AYASOFYA
Galata köprüsü üzerinden Eminönü’ne, Topkapı'ya, Kız Kulesine, gelip giden vapurlara, durmaksızın uçan martılara, şehrin kalabalığına dalıp gitmiştim. Ne kadar vakit geçmişti rüyanın üzerinden bunu bilmesem de ilk kez Kadıköy vapuruyla Kadıköy’e Mehmet Sandıkçı dostumla geçmiş, oradan da Eminönü’ne ve Cağaloğlu’na yürümek üzere Galata köprüsünün üzerinde rüyamı hatırlamıştım.

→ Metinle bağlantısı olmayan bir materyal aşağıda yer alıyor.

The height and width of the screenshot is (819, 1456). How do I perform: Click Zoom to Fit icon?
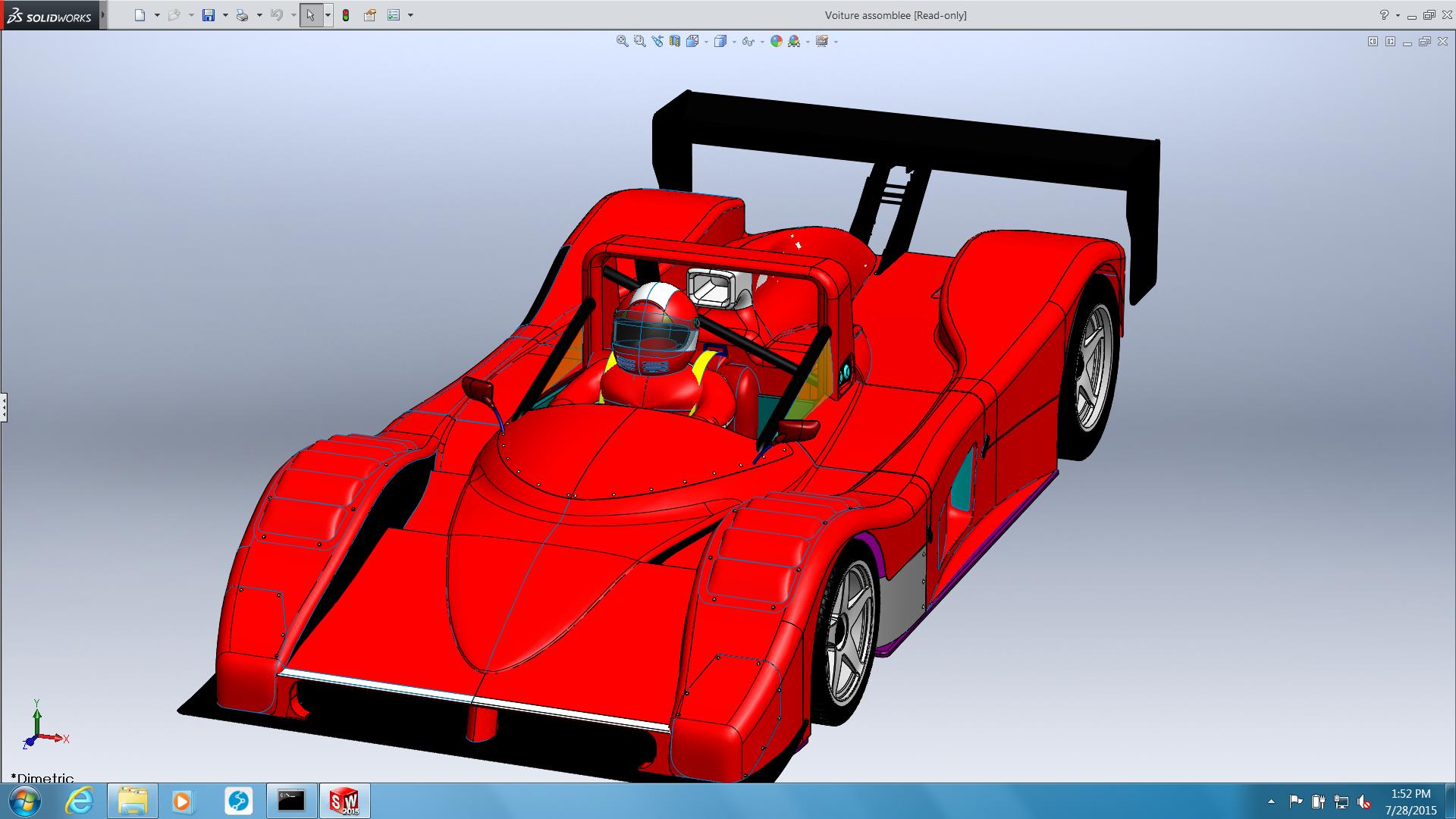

O günden bugüne İstanbul’a karşı duygularımda bir azalma olmadı. Bilakis daha da derinleşerek payitahtın, camilerin, manevi şahsiyetlerin, ilmin, irfanın, sanat ve edebiyatın, elbette şiirin ve musikinin, kitapların, dergilerin, yazarların ve dergâhların şehri İstanbul yüreğimde taht kurmuştur.
“Aziz İstanbul”u Yahya Kemal’den okumuştuk.
“Sana dün bir tepeden baktım aziz İstanbul!
Görmedim gezmediğim, sevmediğim hiçbir yer.
Ömrüm oldukça, gönül tahtıma keyfince kurul!
Sade bir semtini sevmek bile bir ömre değer” diyerek yüreklerimize dokunuyordu.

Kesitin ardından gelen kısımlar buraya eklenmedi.